--- START ---

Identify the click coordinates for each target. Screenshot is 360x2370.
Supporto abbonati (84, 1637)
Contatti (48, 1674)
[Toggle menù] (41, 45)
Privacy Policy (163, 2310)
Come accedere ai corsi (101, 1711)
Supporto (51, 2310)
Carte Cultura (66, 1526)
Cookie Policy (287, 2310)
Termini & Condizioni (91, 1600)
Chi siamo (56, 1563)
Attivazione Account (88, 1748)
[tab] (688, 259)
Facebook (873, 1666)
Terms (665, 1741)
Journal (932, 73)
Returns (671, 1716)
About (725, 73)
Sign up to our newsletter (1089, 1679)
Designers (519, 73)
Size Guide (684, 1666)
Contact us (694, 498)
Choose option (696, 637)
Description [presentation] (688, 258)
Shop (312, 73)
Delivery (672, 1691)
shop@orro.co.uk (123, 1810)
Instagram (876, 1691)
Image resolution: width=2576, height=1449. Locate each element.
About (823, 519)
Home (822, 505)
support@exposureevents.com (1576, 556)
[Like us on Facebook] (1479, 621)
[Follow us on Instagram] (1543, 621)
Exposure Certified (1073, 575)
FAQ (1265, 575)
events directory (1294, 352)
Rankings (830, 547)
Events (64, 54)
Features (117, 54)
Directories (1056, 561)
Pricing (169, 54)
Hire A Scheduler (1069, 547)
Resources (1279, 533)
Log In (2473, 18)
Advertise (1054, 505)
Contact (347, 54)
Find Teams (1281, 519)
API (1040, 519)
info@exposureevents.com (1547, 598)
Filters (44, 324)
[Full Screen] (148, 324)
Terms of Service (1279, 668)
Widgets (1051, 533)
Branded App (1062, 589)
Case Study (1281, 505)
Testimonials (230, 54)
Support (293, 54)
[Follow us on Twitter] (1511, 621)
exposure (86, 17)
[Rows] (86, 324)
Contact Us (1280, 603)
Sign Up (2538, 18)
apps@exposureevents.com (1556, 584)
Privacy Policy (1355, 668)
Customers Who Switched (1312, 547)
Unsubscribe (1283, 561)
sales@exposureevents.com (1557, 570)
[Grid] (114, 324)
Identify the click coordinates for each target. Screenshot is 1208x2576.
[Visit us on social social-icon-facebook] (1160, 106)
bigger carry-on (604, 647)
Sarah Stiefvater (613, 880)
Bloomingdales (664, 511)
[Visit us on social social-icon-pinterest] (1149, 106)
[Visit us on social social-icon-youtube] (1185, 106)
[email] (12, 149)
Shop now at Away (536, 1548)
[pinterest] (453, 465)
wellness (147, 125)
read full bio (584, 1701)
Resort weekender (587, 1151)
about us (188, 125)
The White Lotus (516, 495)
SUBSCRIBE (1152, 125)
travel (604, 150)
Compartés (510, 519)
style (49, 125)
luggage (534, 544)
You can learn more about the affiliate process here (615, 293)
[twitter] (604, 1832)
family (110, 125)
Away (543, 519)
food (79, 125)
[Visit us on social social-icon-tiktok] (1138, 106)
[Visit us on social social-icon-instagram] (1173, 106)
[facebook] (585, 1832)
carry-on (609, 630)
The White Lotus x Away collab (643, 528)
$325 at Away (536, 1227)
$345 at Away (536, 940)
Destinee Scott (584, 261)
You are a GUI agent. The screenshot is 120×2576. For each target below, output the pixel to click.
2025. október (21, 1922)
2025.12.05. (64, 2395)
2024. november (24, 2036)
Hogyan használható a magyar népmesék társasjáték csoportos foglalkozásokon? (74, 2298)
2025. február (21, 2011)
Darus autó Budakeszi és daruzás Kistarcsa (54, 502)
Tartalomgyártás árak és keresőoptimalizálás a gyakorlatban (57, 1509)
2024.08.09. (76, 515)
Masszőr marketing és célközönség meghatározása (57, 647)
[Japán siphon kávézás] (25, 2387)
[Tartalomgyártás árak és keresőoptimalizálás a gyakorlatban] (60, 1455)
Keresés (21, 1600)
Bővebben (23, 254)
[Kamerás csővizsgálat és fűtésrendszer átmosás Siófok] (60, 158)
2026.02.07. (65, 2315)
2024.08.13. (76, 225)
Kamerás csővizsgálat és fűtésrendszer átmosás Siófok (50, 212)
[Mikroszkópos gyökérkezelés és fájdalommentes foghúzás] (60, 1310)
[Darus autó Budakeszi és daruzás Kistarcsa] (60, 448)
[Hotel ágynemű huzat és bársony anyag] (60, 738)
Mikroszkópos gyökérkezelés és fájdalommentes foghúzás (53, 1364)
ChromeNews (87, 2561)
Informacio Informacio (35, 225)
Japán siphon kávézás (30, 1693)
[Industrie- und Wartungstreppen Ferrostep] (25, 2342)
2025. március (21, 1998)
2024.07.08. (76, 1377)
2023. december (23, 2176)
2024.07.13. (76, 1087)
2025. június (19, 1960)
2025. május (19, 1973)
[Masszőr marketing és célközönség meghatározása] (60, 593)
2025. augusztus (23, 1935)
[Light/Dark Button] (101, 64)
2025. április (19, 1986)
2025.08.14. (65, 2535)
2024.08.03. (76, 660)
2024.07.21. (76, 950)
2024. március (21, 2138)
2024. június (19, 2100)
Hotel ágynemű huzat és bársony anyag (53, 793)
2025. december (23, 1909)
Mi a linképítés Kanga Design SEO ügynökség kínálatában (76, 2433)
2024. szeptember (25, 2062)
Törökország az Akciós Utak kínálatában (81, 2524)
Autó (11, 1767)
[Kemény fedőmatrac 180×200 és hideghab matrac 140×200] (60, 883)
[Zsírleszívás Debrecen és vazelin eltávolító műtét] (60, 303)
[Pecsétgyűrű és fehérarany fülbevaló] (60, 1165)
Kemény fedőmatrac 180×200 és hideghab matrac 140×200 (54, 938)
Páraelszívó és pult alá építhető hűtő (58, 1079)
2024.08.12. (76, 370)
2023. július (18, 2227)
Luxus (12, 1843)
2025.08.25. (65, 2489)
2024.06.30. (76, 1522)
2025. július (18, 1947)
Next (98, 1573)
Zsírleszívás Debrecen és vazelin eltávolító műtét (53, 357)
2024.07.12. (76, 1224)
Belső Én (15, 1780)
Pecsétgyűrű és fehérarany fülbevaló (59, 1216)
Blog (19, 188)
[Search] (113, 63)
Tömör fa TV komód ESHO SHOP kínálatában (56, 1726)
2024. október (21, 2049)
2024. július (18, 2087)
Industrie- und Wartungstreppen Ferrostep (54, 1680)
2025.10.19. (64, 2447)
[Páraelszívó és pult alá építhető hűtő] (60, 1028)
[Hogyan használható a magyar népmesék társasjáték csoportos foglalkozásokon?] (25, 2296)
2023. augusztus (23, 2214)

--- END ---

* Task brief
Write the material out exactly, with nothing left out.

* Final answer
Identify the click coordinates for each target. Screenshot is 360x2370.
Supporto abbonati (84, 1637)
Contatti (48, 1674)
[Toggle menù] (41, 45)
Privacy Policy (163, 2310)
Come accedere ai corsi (101, 1711)
Supporto (51, 2310)
Carte Cultura (66, 1526)
Cookie Policy (287, 2310)
Termini & Condizioni (91, 1600)
Chi siamo (56, 1563)
Attivazione Account (88, 1748)
[tab] (688, 259)
Facebook (873, 1666)
Terms (665, 1741)
Journal (932, 73)
Returns (671, 1716)
About (725, 73)
Sign up to our newsletter (1089, 1679)
Designers (519, 73)
Size Guide (684, 1666)
Contact us (694, 498)
Choose option (696, 637)
Description [presentation] (688, 258)
Shop (312, 73)
Delivery (672, 1691)
shop@orro.co.uk (123, 1810)
Instagram (876, 1691)
Image resolution: width=2576, height=1449. Locate each element.
About (823, 519)
Home (822, 505)
support@exposureevents.com (1576, 556)
[Like us on Facebook] (1479, 621)
[Follow us on Instagram] (1543, 621)
Exposure Certified (1073, 575)
FAQ (1265, 575)
events directory (1294, 352)
Rankings (830, 547)
Events (64, 54)
Features (117, 54)
Directories (1056, 561)
Pricing (169, 54)
Hire A Scheduler (1069, 547)
Resources (1279, 533)
Log In (2473, 18)
Advertise (1054, 505)
Contact (347, 54)
Find Teams (1281, 519)
API (1040, 519)
info@exposureevents.com (1547, 598)
Filters (44, 324)
[Full Screen] (148, 324)
Terms of Service (1279, 668)
Widgets (1051, 533)
Branded App (1062, 589)
Case Study (1281, 505)
Testimonials (230, 54)
Support (293, 54)
[Follow us on Twitter] (1511, 621)
exposure (86, 17)
[Rows] (86, 324)
Contact Us (1280, 603)
Sign Up (2538, 18)
apps@exposureevents.com (1556, 584)
Privacy Policy (1355, 668)
Customers Who Switched (1312, 547)
Unsubscribe (1283, 561)
sales@exposureevents.com (1557, 570)
[Grid] (114, 324)
Identify the click coordinates for each target. Screenshot is 1208x2576.
[Visit us on social social-icon-facebook] (1160, 106)
bigger carry-on (604, 647)
Sarah Stiefvater (613, 880)
Bloomingdales (664, 511)
[Visit us on social social-icon-pinterest] (1149, 106)
[Visit us on social social-icon-youtube] (1185, 106)
[email] (12, 149)
Shop now at Away (536, 1548)
[pinterest] (453, 465)
wellness (147, 125)
read full bio (584, 1701)
Resort weekender (587, 1151)
about us (188, 125)
The White Lotus (516, 495)
SUBSCRIBE (1152, 125)
travel (604, 150)
Compartés (510, 519)
style (49, 125)
luggage (534, 544)
You can learn more about the affiliate process here (615, 293)
[twitter] (604, 1832)
family (110, 125)
Away (543, 519)
food (79, 125)
[Visit us on social social-icon-tiktok] (1138, 106)
[Visit us on social social-icon-instagram] (1173, 106)
[facebook] (585, 1832)
carry-on (609, 630)
The White Lotus x Away collab (643, 528)
$325 at Away (536, 1227)
$345 at Away (536, 940)
Destinee Scott (584, 261)
You are a GUI agent. The screenshot is 120×2576. For each target below, output the pixel to click.
2025. október (21, 1922)
2025.12.05. (64, 2395)
2024. november (24, 2036)
Hogyan használható a magyar népmesék társasjáték csoportos foglalkozásokon? (74, 2298)
2025. február (21, 2011)
Darus autó Budakeszi és daruzás Kistarcsa (54, 502)
Tartalomgyártás árak és keresőoptimalizálás a gyakorlatban (57, 1509)
2024.08.09. (76, 515)
Masszőr marketing és célközönség meghatározása (57, 647)
[Japán siphon kávézás] (25, 2387)
[Tartalomgyártás árak és keresőoptimalizálás a gyakorlatban] (60, 1455)
Keresés (21, 1600)
Bővebben (23, 254)
[Kamerás csővizsgálat és fűtésrendszer átmosás Siófok] (60, 158)
2026.02.07. (65, 2315)
2024.08.13. (76, 225)
Kamerás csővizsgálat és fűtésrendszer átmosás Siófok (50, 212)
[Mikroszkópos gyökérkezelés és fájdalommentes foghúzás] (60, 1310)
[Darus autó Budakeszi és daruzás Kistarcsa] (60, 448)
[Hotel ágynemű huzat és bársony anyag] (60, 738)
Mikroszkópos gyökérkezelés és fájdalommentes foghúzás (53, 1364)
ChromeNews (87, 2561)
Informacio Informacio (35, 225)
Japán siphon kávézás (30, 1693)
[Industrie- und Wartungstreppen Ferrostep] (25, 2342)
2025. március (21, 1998)
2024.07.08. (76, 1377)
2023. december (23, 2176)
2024.07.13. (76, 1087)
2025. június (19, 1960)
2025. május (19, 1973)
[Masszőr marketing és célközönség meghatározása] (60, 593)
2025. augusztus (23, 1935)
[Light/Dark Button] (101, 64)
2025. április (19, 1986)
2025.08.14. (65, 2535)
2024.08.03. (76, 660)
2024.07.21. (76, 950)
2024. március (21, 2138)
2024. június (19, 2100)
Hotel ágynemű huzat és bársony anyag (53, 793)
2025. december (23, 1909)
Mi a linképítés Kanga Design SEO ügynökség kínálatában (76, 2433)
2024. szeptember (25, 2062)
Törökország az Akciós Utak kínálatában (81, 2524)
Autó (11, 1767)
[Kemény fedőmatrac 180×200 és hideghab matrac 140×200] (60, 883)
[Zsírleszívás Debrecen és vazelin eltávolító műtét] (60, 303)
[Pecsétgyűrű és fehérarany fülbevaló] (60, 1165)
Kemény fedőmatrac 180×200 és hideghab matrac 140×200 (54, 938)
Páraelszívó és pult alá építhető hűtő (58, 1079)
2024.08.12. (76, 370)
2023. július (18, 2227)
Luxus (12, 1843)
2025.08.25. (65, 2489)
2024.06.30. (76, 1522)
2025. július (18, 1947)
Next (98, 1573)
Zsírleszívás Debrecen és vazelin eltávolító műtét (53, 357)
2024.07.12. (76, 1224)
Belső Én (15, 1780)
Pecsétgyűrű és fehérarany fülbevaló (59, 1216)
Blog (19, 188)
[Search] (113, 63)
Tömör fa TV komód ESHO SHOP kínálatában (56, 1726)
2024. október (21, 2049)
2024. július (18, 2087)
Industrie- und Wartungstreppen Ferrostep (54, 1680)
2025.10.19. (64, 2447)
[Páraelszívó és pult alá építhető hűtő] (60, 1028)
[Hogyan használható a magyar népmesék társasjáték csoportos foglalkozásokon?] (25, 2296)
2023. augusztus (23, 2214)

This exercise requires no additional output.